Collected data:
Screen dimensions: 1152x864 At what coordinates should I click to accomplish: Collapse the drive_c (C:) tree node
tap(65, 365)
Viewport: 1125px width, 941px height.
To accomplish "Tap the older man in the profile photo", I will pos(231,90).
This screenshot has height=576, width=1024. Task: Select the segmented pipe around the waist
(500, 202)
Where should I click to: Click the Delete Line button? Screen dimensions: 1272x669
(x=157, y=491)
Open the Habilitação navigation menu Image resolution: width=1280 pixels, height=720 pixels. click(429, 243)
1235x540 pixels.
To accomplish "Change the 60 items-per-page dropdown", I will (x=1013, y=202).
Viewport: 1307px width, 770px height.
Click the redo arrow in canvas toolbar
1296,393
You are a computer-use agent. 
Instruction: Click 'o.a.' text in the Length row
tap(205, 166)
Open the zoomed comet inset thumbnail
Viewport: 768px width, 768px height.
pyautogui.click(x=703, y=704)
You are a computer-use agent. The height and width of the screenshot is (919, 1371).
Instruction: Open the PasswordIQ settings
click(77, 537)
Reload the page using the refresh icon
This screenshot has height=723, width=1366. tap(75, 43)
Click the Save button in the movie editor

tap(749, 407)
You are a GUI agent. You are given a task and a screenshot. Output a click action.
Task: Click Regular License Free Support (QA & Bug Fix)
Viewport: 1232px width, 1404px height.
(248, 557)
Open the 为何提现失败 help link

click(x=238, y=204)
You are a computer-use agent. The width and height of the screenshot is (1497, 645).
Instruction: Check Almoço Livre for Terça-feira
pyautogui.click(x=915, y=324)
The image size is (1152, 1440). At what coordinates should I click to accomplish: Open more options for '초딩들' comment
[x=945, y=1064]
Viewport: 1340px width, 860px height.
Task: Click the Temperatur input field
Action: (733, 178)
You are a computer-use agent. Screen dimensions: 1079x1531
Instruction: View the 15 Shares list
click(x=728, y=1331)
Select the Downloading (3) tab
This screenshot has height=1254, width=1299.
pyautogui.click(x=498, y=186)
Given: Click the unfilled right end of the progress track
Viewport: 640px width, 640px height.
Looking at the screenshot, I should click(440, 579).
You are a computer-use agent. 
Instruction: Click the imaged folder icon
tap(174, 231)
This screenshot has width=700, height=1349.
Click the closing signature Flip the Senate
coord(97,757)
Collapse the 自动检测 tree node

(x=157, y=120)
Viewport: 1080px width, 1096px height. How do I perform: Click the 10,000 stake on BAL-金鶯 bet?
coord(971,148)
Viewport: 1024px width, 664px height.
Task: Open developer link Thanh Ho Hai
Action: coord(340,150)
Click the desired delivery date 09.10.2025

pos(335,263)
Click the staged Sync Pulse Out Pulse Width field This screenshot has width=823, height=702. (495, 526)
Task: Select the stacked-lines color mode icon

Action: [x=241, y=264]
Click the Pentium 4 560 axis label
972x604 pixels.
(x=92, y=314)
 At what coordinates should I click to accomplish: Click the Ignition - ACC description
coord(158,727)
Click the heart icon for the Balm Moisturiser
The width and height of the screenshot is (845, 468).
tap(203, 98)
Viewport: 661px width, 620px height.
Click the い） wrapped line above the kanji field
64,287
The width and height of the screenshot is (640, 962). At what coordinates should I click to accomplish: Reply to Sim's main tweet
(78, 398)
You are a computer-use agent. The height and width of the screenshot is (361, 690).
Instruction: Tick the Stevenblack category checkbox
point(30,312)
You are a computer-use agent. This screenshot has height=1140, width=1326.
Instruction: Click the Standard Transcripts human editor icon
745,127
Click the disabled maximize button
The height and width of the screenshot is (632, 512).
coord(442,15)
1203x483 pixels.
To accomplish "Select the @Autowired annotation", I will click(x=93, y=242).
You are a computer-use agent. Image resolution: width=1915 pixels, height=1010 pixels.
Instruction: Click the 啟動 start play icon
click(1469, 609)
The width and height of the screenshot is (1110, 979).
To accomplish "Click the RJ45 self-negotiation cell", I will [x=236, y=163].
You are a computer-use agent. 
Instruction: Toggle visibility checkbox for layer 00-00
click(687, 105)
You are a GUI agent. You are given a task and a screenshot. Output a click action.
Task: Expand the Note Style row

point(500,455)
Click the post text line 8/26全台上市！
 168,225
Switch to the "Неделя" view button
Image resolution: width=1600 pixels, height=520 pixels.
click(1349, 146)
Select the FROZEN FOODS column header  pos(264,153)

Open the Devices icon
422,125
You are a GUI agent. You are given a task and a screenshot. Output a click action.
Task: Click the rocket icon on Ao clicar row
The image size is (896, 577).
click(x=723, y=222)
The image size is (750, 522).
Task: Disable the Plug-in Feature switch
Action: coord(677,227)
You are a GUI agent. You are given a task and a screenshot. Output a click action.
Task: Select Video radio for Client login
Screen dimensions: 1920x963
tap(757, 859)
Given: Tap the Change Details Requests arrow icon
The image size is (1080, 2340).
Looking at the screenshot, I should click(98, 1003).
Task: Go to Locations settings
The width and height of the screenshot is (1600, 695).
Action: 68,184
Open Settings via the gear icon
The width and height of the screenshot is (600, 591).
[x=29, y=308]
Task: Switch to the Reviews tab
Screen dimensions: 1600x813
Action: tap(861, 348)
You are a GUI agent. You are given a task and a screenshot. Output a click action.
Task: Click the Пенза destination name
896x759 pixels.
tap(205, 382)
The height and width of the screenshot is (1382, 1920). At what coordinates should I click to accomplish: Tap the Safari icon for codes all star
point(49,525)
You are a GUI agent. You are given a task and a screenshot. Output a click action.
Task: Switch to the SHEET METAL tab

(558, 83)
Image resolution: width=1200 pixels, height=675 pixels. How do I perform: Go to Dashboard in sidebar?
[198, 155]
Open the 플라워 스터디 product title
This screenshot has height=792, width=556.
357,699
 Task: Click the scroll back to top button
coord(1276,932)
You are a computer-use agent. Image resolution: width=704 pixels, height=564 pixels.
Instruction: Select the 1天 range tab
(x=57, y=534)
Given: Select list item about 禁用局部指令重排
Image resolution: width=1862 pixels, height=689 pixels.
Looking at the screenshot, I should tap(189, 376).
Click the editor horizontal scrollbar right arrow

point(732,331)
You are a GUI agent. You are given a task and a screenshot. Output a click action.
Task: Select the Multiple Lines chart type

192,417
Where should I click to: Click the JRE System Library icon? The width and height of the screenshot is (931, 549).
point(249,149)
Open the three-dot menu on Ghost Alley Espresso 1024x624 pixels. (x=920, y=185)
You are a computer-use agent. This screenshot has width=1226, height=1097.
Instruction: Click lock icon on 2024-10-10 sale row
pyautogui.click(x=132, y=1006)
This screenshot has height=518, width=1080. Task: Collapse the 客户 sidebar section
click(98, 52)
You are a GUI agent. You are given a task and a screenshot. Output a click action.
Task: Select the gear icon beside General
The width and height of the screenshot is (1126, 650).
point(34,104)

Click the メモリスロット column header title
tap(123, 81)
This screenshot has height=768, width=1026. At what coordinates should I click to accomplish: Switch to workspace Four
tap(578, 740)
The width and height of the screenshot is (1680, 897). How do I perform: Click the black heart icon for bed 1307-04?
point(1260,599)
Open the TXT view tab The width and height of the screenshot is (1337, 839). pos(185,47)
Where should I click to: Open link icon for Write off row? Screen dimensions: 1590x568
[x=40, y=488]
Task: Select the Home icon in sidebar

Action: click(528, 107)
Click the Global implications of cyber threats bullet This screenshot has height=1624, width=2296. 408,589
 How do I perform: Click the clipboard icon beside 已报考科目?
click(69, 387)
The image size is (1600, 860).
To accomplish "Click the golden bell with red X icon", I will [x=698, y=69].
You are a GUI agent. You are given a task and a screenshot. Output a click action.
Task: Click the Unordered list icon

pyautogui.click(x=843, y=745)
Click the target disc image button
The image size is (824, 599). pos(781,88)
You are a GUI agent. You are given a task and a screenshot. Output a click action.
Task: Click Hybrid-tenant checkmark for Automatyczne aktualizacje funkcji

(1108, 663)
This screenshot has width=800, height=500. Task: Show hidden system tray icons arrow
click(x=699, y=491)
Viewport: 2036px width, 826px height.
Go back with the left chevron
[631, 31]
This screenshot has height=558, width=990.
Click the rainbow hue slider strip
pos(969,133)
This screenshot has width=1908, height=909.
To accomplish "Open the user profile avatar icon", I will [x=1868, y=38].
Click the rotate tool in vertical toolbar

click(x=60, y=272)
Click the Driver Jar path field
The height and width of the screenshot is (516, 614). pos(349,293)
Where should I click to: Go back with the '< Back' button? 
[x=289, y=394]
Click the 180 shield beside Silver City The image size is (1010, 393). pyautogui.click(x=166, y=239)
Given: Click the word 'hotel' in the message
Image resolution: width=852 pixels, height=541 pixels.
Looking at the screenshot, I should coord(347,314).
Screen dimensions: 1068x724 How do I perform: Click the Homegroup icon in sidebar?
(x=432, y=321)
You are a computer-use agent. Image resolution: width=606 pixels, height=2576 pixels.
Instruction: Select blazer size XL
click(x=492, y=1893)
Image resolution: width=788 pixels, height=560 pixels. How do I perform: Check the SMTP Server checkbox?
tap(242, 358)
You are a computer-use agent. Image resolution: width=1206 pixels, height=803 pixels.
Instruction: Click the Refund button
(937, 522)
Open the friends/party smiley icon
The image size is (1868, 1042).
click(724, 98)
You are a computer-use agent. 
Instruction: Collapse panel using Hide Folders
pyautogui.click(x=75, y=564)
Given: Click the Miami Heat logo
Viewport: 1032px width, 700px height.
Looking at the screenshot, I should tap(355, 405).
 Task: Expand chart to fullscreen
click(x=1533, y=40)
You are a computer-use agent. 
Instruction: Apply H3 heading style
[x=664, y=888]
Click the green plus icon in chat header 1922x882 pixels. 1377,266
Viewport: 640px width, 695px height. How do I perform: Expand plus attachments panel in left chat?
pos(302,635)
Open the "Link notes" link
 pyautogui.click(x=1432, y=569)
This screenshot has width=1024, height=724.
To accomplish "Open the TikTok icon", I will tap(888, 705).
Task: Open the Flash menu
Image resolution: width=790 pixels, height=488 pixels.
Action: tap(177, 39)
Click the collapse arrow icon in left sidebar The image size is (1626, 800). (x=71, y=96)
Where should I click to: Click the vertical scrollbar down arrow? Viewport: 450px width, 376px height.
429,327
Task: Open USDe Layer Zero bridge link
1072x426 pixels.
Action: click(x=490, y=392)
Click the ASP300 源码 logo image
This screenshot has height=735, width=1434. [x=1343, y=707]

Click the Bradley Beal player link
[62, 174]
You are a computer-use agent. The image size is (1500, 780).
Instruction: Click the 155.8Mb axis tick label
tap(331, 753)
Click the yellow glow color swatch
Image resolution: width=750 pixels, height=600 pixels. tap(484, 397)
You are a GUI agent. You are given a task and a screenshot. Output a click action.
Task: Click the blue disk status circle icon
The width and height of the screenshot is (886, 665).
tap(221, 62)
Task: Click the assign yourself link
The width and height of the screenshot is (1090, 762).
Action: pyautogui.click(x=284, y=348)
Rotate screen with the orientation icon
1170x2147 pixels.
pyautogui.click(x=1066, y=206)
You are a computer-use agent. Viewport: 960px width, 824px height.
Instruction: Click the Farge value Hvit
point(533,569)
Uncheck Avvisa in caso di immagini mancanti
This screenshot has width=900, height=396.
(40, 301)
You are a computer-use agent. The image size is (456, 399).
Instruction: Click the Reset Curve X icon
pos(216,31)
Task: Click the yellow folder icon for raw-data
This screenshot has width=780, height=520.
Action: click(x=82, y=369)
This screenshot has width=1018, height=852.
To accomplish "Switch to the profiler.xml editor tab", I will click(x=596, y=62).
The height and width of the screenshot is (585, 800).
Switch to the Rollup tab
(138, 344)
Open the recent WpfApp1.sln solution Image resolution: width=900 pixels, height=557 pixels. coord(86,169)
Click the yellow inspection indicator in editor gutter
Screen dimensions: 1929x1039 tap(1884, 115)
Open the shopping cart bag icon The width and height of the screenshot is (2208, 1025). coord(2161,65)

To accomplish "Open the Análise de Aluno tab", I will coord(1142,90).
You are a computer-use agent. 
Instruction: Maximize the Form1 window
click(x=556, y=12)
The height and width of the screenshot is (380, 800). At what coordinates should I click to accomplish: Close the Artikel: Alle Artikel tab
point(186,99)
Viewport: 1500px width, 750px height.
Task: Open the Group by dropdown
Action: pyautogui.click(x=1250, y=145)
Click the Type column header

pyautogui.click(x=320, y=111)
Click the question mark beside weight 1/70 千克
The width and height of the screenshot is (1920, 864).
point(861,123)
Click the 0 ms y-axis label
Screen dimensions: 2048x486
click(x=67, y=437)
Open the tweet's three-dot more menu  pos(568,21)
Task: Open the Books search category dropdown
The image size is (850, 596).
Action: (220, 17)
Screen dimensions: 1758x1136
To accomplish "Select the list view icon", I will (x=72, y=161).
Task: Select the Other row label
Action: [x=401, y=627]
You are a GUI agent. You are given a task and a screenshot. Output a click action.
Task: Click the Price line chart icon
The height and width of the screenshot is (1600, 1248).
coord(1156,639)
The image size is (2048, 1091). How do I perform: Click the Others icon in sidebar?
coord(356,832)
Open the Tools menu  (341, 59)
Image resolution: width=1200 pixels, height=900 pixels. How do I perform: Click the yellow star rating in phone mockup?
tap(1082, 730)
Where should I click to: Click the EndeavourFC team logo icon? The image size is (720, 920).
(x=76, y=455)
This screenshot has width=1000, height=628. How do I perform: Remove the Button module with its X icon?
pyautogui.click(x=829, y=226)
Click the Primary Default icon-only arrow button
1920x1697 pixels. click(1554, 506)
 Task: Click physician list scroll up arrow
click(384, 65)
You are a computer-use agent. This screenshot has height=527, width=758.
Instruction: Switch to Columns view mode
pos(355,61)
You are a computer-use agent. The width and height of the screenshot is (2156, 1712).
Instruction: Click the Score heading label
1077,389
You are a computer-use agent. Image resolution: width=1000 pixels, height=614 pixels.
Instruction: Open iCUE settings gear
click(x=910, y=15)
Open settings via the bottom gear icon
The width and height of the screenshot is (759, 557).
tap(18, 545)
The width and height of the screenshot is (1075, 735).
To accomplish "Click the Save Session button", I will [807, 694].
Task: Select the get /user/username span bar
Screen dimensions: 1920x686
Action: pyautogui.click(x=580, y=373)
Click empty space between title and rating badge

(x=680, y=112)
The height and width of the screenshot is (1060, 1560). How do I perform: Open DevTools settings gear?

_Exercise instructions_. Reproduce the lines above, beginning at the line with "Click the rainbow hue slider strip" and stopping after the line with "Click the green", exactly as they are.

_Task solution_.
Click the rainbow hue slider strip
pos(969,133)
This screenshot has width=1908, height=909.
To accomplish "Open the user profile avatar icon", I will [x=1868, y=38].
Click the rotate tool in vertical toolbar

click(x=60, y=272)
Click the Driver Jar path field
The height and width of the screenshot is (516, 614). pos(349,293)
Where should I click to: Go back with the '< Back' button? 
[x=289, y=394]
Click the 180 shield beside Silver City The image size is (1010, 393). pyautogui.click(x=166, y=239)
Given: Click the word 'hotel' in the message
Image resolution: width=852 pixels, height=541 pixels.
Looking at the screenshot, I should coord(347,314).
Screen dimensions: 1068x724 How do I perform: Click the Homegroup icon in sidebar?
(x=432, y=321)
You are a computer-use agent. Image resolution: width=606 pixels, height=2576 pixels.
Instruction: Select blazer size XL
click(x=492, y=1893)
Image resolution: width=788 pixels, height=560 pixels. How do I perform: Check the SMTP Server checkbox?
tap(242, 358)
You are a computer-use agent. Image resolution: width=1206 pixels, height=803 pixels.
Instruction: Click the Refund button
(937, 522)
Open the friends/party smiley icon
The image size is (1868, 1042).
click(724, 98)
You are a computer-use agent. 
Instruction: Collapse panel using Hide Folders
pyautogui.click(x=75, y=564)
Given: Click the Miami Heat logo
Viewport: 1032px width, 700px height.
Looking at the screenshot, I should tap(355, 405).
 Task: Expand chart to fullscreen
click(x=1533, y=40)
You are a computer-use agent. 
Instruction: Apply H3 heading style
[x=664, y=888]
Click the green plus icon in chat header 1922x882 pixels. 1377,266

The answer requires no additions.